Aim of the task
Put the lines of the items into a JSON list of strings, one string per line and no blank lines, starting with the line that contains "Expand the Mode section chevron" and going on through the end of the items.

Begin Task material

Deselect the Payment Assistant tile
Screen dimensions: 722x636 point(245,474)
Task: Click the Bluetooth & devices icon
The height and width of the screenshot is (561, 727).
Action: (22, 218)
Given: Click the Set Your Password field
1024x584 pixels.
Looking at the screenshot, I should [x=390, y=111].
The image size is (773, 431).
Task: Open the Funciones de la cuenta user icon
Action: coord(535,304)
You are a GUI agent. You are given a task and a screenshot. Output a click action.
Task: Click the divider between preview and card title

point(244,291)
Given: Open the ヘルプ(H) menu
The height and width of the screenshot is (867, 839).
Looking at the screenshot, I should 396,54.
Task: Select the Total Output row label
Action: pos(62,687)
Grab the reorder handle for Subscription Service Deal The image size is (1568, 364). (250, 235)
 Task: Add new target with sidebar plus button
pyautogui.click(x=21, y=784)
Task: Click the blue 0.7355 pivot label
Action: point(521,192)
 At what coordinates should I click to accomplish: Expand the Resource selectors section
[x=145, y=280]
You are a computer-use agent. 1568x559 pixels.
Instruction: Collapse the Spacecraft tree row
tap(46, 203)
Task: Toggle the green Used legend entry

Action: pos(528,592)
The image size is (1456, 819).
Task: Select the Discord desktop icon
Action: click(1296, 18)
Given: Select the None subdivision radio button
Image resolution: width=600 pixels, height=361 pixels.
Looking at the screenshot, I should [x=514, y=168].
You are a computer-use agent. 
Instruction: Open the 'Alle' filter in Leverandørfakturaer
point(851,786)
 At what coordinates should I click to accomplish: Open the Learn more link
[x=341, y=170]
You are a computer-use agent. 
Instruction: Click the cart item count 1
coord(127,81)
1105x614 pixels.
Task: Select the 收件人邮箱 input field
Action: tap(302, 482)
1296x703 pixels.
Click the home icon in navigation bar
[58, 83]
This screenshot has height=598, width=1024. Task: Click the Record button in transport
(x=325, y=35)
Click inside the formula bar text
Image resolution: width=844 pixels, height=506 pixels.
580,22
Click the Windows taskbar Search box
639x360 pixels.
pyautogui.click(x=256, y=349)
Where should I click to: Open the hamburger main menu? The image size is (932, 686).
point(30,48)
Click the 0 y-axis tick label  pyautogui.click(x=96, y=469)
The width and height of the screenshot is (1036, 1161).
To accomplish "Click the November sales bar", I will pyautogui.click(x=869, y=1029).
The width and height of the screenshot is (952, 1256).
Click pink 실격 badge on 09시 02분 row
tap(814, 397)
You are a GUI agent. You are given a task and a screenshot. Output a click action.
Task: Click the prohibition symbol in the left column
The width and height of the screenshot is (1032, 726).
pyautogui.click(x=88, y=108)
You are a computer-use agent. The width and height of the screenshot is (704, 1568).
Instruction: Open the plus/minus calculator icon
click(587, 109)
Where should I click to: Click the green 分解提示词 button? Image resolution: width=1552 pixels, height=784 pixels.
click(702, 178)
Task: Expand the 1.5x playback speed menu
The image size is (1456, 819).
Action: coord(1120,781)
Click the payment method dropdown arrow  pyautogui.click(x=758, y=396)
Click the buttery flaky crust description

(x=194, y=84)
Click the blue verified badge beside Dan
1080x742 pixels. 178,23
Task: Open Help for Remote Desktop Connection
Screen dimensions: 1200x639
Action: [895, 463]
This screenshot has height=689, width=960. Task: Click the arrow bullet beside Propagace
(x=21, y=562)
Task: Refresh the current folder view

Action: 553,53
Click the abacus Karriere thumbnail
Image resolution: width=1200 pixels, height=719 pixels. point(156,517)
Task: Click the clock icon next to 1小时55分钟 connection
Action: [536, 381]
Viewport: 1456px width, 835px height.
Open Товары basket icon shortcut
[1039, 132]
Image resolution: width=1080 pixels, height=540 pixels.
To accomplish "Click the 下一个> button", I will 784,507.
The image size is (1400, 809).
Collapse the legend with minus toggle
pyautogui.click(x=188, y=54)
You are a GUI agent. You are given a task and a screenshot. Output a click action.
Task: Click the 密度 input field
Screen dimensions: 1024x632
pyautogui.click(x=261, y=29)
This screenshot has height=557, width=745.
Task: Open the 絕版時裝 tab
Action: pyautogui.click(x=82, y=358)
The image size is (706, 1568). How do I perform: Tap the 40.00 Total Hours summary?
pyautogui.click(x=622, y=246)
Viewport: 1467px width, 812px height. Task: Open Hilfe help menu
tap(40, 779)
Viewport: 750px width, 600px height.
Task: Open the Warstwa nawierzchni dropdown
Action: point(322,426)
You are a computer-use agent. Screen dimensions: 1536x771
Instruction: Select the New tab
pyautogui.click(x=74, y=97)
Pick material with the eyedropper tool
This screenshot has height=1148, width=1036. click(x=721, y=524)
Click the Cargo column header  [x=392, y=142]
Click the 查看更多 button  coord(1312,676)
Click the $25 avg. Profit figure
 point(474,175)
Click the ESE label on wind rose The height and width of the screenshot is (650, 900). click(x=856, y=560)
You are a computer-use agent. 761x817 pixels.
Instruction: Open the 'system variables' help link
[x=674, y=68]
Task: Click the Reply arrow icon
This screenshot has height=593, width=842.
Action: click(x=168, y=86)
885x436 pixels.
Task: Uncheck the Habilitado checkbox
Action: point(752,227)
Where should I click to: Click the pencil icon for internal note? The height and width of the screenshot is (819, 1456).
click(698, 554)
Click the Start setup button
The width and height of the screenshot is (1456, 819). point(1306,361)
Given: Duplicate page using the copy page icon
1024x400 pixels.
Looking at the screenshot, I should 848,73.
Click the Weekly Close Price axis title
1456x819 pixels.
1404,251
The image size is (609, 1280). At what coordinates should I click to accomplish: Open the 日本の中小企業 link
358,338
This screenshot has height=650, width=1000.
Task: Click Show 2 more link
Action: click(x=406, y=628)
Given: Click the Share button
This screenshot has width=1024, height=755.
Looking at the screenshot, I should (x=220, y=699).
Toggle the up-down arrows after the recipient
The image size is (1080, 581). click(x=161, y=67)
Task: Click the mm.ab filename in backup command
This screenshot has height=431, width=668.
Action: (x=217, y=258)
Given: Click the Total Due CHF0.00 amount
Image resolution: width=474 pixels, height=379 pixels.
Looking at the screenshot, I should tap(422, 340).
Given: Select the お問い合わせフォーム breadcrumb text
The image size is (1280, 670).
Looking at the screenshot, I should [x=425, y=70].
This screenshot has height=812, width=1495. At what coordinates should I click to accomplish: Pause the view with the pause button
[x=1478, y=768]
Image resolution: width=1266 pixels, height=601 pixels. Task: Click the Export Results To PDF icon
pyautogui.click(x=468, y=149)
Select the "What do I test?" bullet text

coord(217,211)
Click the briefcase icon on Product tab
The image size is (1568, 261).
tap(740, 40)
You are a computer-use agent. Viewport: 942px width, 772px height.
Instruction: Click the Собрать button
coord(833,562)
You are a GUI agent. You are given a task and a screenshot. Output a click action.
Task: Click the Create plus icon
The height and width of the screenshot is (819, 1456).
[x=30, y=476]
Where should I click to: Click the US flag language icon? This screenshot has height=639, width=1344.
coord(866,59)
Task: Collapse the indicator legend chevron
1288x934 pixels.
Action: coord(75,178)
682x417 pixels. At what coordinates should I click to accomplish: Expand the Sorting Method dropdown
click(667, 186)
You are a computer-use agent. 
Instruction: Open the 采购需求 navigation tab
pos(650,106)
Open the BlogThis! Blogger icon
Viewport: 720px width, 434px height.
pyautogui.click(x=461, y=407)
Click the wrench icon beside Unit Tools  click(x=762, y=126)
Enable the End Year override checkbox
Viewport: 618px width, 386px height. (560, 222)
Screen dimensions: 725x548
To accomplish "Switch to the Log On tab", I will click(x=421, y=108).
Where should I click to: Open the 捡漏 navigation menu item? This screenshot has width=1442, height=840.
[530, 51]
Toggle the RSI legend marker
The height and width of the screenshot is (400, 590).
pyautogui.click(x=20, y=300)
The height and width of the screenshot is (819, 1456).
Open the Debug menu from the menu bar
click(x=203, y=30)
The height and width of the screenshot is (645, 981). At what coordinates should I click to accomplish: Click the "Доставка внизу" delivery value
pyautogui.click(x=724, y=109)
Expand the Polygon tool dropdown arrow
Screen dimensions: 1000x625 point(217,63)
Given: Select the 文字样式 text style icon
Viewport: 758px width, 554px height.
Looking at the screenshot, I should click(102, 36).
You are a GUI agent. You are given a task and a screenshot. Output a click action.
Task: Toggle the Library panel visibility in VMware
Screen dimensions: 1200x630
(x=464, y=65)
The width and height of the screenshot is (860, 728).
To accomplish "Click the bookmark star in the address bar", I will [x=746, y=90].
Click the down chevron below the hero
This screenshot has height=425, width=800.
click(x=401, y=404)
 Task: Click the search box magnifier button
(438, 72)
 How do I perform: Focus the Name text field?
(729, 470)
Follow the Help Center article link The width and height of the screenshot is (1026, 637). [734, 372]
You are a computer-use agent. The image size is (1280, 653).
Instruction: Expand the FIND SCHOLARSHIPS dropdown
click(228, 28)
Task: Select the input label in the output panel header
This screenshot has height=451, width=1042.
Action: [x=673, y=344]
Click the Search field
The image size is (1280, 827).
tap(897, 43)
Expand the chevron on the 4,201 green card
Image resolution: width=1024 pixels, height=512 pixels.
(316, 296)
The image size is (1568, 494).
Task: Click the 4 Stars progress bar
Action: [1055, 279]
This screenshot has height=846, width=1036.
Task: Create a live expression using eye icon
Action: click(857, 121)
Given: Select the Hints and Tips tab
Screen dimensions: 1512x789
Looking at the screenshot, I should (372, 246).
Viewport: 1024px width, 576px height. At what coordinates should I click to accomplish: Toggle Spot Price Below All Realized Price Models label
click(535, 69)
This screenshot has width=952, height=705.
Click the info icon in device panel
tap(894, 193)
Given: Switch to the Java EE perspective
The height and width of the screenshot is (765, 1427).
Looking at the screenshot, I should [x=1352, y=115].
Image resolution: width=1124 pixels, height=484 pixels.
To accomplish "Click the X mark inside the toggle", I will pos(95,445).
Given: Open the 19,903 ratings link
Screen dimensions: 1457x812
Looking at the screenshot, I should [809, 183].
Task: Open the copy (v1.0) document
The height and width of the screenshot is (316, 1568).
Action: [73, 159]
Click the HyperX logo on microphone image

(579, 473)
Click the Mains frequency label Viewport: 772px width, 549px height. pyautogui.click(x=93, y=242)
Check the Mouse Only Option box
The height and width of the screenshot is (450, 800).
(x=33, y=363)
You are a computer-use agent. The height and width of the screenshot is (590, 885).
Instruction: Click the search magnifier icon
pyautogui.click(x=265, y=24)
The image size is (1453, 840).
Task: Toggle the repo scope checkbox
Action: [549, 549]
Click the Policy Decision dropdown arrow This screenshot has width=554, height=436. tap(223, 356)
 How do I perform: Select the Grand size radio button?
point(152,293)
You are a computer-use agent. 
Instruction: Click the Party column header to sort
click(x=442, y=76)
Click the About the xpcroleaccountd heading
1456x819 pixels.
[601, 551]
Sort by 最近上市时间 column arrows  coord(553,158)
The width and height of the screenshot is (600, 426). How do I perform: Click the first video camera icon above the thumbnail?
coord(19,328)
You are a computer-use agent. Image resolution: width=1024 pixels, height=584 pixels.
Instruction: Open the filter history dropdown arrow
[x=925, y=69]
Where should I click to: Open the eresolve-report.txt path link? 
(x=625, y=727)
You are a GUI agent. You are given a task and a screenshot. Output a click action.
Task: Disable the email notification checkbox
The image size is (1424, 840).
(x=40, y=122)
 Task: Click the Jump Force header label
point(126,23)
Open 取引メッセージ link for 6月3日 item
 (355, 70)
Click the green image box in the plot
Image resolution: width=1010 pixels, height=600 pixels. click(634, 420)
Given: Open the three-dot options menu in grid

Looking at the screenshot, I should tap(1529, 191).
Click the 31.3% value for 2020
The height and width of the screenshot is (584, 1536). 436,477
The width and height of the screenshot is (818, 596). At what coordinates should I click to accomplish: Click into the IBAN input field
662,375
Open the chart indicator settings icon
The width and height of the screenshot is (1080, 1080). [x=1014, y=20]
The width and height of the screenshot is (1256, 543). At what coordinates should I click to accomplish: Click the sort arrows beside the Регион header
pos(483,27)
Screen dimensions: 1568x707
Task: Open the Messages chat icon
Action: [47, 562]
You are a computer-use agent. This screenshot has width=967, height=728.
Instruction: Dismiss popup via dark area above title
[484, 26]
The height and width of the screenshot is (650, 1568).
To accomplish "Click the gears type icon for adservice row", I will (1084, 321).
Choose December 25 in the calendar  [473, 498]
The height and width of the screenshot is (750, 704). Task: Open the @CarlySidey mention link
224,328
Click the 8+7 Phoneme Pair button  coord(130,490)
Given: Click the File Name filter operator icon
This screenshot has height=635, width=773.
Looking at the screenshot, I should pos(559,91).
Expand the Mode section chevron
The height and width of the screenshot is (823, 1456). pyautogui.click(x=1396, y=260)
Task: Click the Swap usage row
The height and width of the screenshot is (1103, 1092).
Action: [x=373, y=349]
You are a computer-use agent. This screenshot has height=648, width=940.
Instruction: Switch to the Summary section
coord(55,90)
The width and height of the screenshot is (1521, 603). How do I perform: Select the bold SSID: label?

End Task material

Right answer
[
  "Expand the Mode section chevron",
  "The height and width of the screenshot is (823, 1456). pyautogui.click(x=1396, y=260)",
  "Task: Click the Swap usage row",
  "The height and width of the screenshot is (1103, 1092).",
  "Action: [x=373, y=349]",
  "You are a computer-use agent. This screenshot has height=648, width=940.",
  "Instruction: Switch to the Summary section",
  "coord(55,90)",
  "The width and height of the screenshot is (1521, 603). How do I perform: Select the bold SSID: label?"
]